One of the greatest insights from our CEO, Nancy Duarte, was that the underlying structure of persuasive communication uses story techniques like tension and release to pull an audience toward your idea. This “story sparkline” is the line that moves between what is (the lower position) and what could be (the higher position) to show contrast in content. Every presentation has a unique sparkline. No two are alike, because no two presentations are alike.

Leverage tension and release in sales conversations

This sense of tension between the What Is and What Could Be doesn’t only matter for mainstage presentations – but for sales presentations too. Imagine the tension between the problem a customer has today without your solution (What Is), and how they will emerge transformed with it (What Could Be). Also, consider the desire a customer has for a particular efficiency outcome (What Is) and the evidence that others have achieved such results (What Could Be).

There are few communication moments that have greater tension than a sales conversation, wouldn’t you agree? The seller is trying to persuade to close a deal. The client is examining everything against their own situation, outcomes, needs, concerns, and challenges. We can apply the contrast of tension and release to the structure of a sales conversation as well. Think of the What Is as a buyer’s objection. The concern they have about their existing challenges, the results they can’t deliver on, the issues they have with the seller’s brand, solutions, or even the seller themselves. The What Could Be is then the response to that objection, or the opportunity at hand.

Now, imagine a seller walking into a client’s office with a presentation already built to preemptively address the buyer’s objections or desired opportunities before they even needed to voice them. This is the nirvana of a great sales presentation – to remedy and satisfy the pressing concerns that need to be addressed in this precise moment so the buyer can move towards a decision.

Now, you may be saying, “But how is that possible? That still means building custom content.” Yes and no. It’s difficult for content creators in product marketing and sales enablement to develop a unique presentation for every sales conversation. You’ve got limited resources. But what if you could give your salesforce presentations that are 80-90% closer to the dynamics they find themselves in?

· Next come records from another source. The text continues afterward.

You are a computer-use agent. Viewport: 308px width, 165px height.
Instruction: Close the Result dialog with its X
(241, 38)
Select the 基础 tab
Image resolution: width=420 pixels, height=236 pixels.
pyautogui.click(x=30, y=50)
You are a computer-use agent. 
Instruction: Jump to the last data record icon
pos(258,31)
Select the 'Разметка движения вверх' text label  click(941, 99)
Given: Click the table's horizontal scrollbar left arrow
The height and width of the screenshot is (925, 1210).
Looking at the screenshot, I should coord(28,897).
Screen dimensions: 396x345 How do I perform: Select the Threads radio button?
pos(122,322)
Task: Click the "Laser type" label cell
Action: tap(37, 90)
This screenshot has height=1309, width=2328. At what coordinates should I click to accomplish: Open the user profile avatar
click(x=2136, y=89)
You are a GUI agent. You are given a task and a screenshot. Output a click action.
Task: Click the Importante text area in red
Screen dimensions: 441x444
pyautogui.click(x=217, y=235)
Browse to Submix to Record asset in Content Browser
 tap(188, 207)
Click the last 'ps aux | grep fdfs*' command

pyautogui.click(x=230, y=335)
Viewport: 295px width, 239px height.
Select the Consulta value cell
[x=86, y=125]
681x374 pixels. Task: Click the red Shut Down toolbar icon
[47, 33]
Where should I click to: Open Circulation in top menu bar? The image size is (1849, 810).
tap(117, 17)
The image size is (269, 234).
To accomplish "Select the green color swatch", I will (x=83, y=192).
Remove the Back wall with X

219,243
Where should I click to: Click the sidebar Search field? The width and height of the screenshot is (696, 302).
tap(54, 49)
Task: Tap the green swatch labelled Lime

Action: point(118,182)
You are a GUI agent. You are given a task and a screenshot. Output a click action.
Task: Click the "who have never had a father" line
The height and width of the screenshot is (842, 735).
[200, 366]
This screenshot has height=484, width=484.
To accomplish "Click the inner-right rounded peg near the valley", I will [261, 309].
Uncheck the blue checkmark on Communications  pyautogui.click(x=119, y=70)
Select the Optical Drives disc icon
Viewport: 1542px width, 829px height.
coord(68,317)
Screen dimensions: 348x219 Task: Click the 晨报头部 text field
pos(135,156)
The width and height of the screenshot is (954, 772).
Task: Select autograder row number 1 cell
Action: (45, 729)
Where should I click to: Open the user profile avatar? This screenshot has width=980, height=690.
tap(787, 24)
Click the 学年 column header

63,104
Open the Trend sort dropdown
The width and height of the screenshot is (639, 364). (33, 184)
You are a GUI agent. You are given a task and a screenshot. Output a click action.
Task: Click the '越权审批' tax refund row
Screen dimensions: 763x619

Structure the story around preemptive objection handling 

Build out your “sales story” using the most resonant sales arguments that must be made to move a specific role in a specific industry with a specific need based on the nature of your relationship with them. To do that, go objection harvesting. Here are a few tips for flipping the script and building your sales story so you can address a client’s objections and opportunities before your they need to voice them.

1. Go on an empathy walk

Get inside the minds of your typical customers and their situations and explore what sales arguments your sellers will need to make and win to help move the deal forward. Start with the common roles your team sells to, but then dig deeper to provide more specificity and uncover the common buying situations they’re faced with.

Then, when you have your unique profiles, let the brainstorming begin. Brainstorm every possible objection that you expect this customer type to have based on their combination of criteria. Think about objections to your brand, your solutions, your approach, peer and expert opinions, their own previous experience, etc. Don’t worry about answering the objections yet; just gather as many unique objections that might arise during the sales conversation. Make them as specific as you can to the profile. Avoid, “You’re too expensive,” and think, “Your overall TCO is greater than CompetitorX to move us entirely to the public cloud.” Get as specific as you possibly can.

2. Rank the objections

Once you’ve come up with all the objections relevant to a profile, rank them in order of critical relevance and/or impact for the deal to advance. Use your best judgment. If you’re co-creating this content with the support of salespeople, you get to tap into their experience or search for deal data that identifies the reason for lost opportunities to help.

3. Look for additional objection themes

When you’re done ranking, set your top 5 objections aside on your whiteboard or sticky note wall. Look at the remaining ones to see if they are actually covered by one of your top five objections and go ahead and move them over (this might help you think your response). With the remaining objections, see if any other common themes emerge that are worthy of a response. Even if they don’t, don’t discard these as they may be useful downstream in the process.

4. Formulate your responses 

Now it’s time to create your responses. This is the toughest part, but it’s worth the effort to arm your reps with strong replies to your customers’ toughest concerns. Start by crafting responses to your Top 5 objections. Make sure your responses include:

  • Acknowledgement of the core concern of the objection (“I understand. Finding the best total cost of ownership can be more financially important than the lowest purchase price.”)
  • A clear “headline” that establishes the nature of your response (“Actually, our TCO is 10% lower than CompetitorX in year 1, and it goes up year over year.”)
  • Share data with insights to support your headline, like 3rd party evidence, customer stories, or other data your team has gathered. Tell a story with the data so they see the impact. (See DataStory)
  • Ask them to confirm that their objection has been addressed. (“Did this give you what you need to understand our TCO value relative to CompetitorX?”)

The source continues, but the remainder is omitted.